As Chief Financial Officer of the Campus Supply Corporation (CSC), you are considering a recapitalization plan that would convert CSC from its current all-equity capital structure to one including substantial financial leverage. CSC now has 250,000 shares of common stock outstanding, which are selling for $60.00 each, and the recapitalization proposal is to issue $7,500,000 worth of long-term debt at an interest rate of 6.0 percent and use the proceeds to repurchase 125,000 shares of common stock worth $7,500,000. CSC’s earnings next year will depend on the state of the economy. If there is normal growth, EBIT will be $2,000,000; EBIT will be $1,000,000 if there is a recession and EBIT will be $3,000,000 if there is an economic boom. You believe that each economic outcome is equally likely. Assume there are no market frictions such as corporate or personal income taxes.
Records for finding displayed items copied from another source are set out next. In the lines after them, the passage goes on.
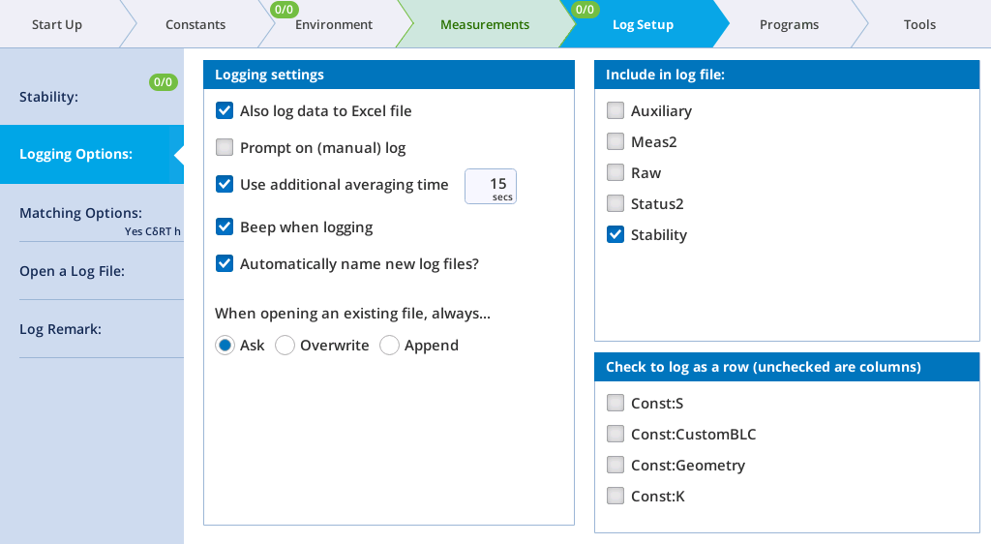The width and height of the screenshot is (991, 544).
Task: Switch to the Constants tab
Action: tap(195, 24)
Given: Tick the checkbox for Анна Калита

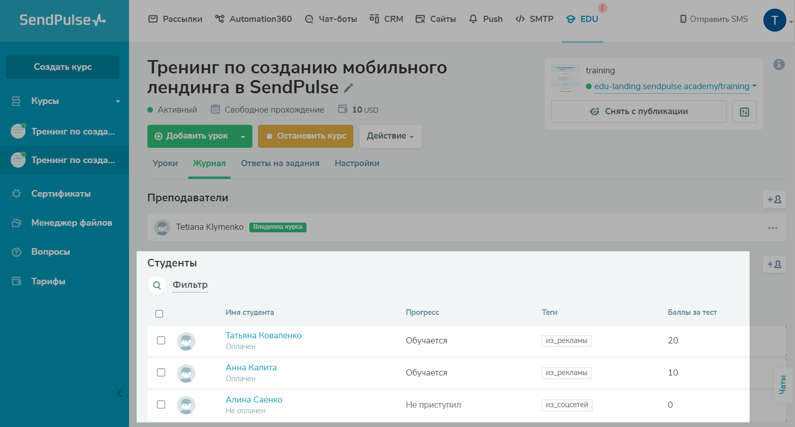Looking at the screenshot, I should (161, 372).
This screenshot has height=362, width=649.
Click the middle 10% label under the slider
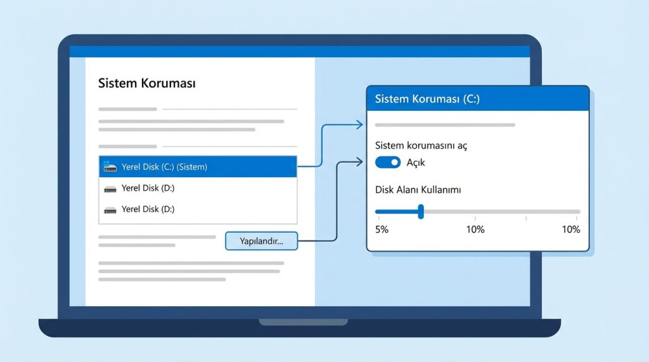pyautogui.click(x=475, y=230)
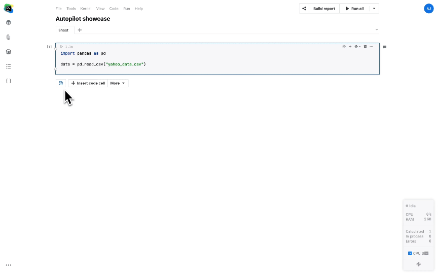
Task: Open the More dropdown below the cell
Action: point(118,83)
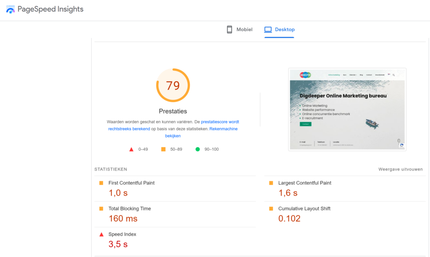Expand view with Weergave uitvouwen

click(400, 169)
a. Calculate the number of shares outstanding, the per-share price and the debt-to-equity ratio for CSC if the proposed recapitalization is adopted.
b. Calculate the expected earnings per share (EPS) and return on equity for CSC shareholders under all three economic outcomes (recession, normal growth and boom), for both the current all-equity capitalization and the proposed mixed debt/equity capital structure.
c. Calculate the break-even level of EBIT where earnings per share for CSC stockholders are the same under the current and proposed capital structures.
d. At what level of EBIT will CSC shareholders earn zero EPS under the current and the proposed capital structures?